Units 4, 5 and 6 rise above the Strait of Juan de Fuca’s crashing waves. Bushwacking through unit 5 felt like hiking in the Olympic National Park. Despite that, because unit 5’s trees were first cut 90-120 years ago, it’s OK to cut them again now.
In the 1960’s when I grew up on the Olympic Peninsula, and when my future father-in-law worked for a timber company in these same forests, century old trees like those in unit 5 weren’t so unusual. Today, biologically diverse stands of girthy, towering spruce, Doug fir and cedar need protecting.
They don’t deserve protection merely because they are pretty and provide recreational opportunities. Nor just because bacteria and bears, amphibians and insects, eagles, owls and deer — all which DNR acknowledges depend on these units — thrive there.

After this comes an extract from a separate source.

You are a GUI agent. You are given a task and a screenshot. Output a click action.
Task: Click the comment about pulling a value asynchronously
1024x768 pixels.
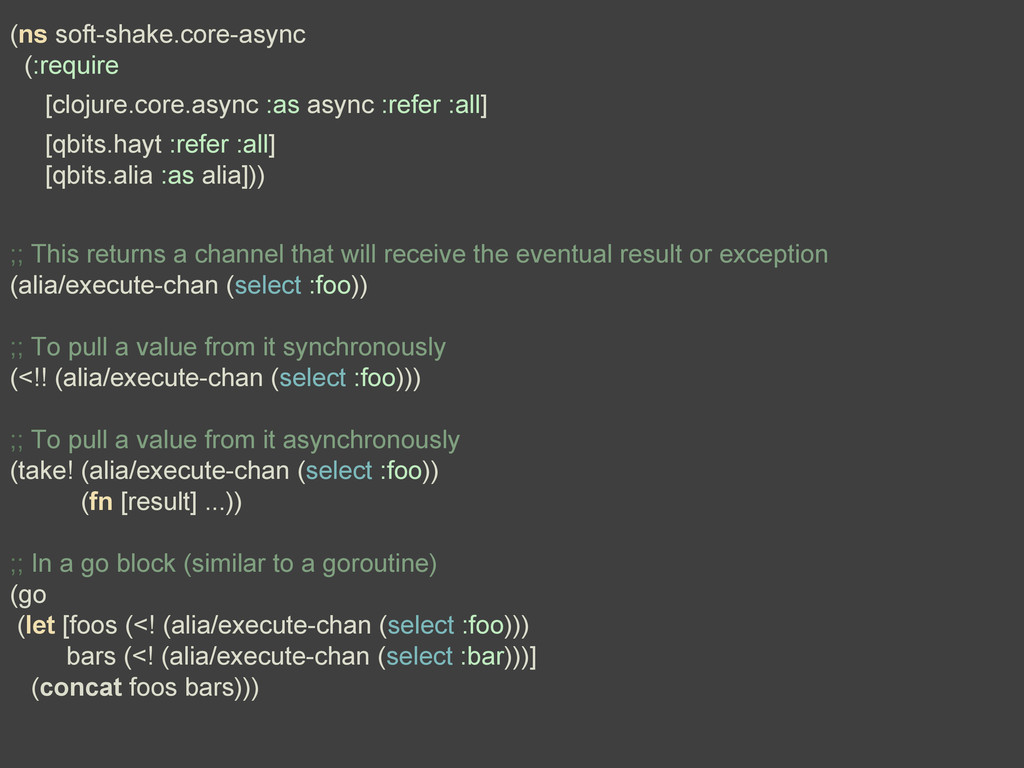click(235, 440)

We should also protect these increasingly unique forests because, at least for people like me who grew up here, they are part of us.

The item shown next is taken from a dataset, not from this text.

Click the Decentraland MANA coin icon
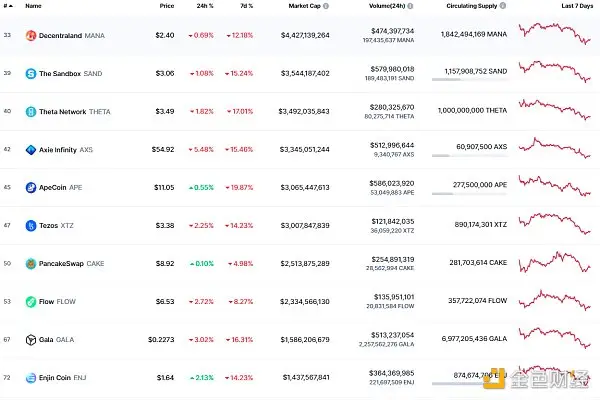The image size is (600, 400). coord(31,36)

As Commissioner Upthegrove said, “Forests define Washington — they are vital to our habitats, to our communities, and our economy.”
Indigenous Studies Professor Anthony Fernandes, ʔéʔɬx̣ʷaʔ Nəxʷsƛ̕ay̕əm (Lower Elwha Klallam), told me: “These cedar trees are our grandmothers. They carry stories of our people. They might be second growth, but their DNA still exists in this ground and holds our beginning. I don’t want my children to know emptiness. So, for me, protecting this is the only option.”
The state received $683,734 for these six units’ timber. Of that, $467,775 goes to Clallam County and to the local fire, library, port and hospital districts that depend on timber sales to augment their budgets. Any alternative that preserves these forests needs to ensure local governments receive the compensation they are legally due. Going forward, we need a new financial relationship between local governments and our state timber lands. Now, during this pause, is the moment to imagine that relationship.
That new relationship needs to preserve and, if possible, increase logging and mill jobs in timber communities. To do that, the Department of Natural Resources should begin aggressively acquiring properties that are or would be appropriate tree farms. The money to do that exists. In 2025-27, Washington budgeted over $170 million for climate change activities. It currently plans to spend over $120 million of that on studies and hiring more state employees. Instead, those funds should be used to compensate local governments for forests we won’t cut in order to protect watersheds in an era of disappearing glaciers, and to purchase new timber trust lands that can be managed for carbon sequestration and predictably logged in perpetuity.
Loggers, local governments, tribal leaders and defenders of watersheds could probably all support such an initiative.
Bruce Webster, of the logging company holding the Doc Holliday contract, understands the sensitivities associated with cutting trees along trails and next to a campground and appreciates the cultural concerns of some tribal members. While he’s already spent money prepping some of the Doc Holliday units, he said, “It comes down to working together”, and told me he was open “to coming up with what’s fair for everybody.” If the DNR amended his contract to substitute parcels of equal value, he’d accept the alternative.
DNR should propose that alternative. As Fernandes explained, “Our existence, backwards and forwards, is this land and water, and that makes what happens here more significant.” He’s right.
DNR should amend the Doc Holliday contract to at least protect the two acres next to the campground (unit 1) and the century old forest (unit 5).
And DNR has no time to spare. Logging is underway.
Bill Bryant, who served on the Seattle Port Commission from 2008-16, ran against Jay Inslee as the Republican nominee in Washington’s 2016 governor’s race.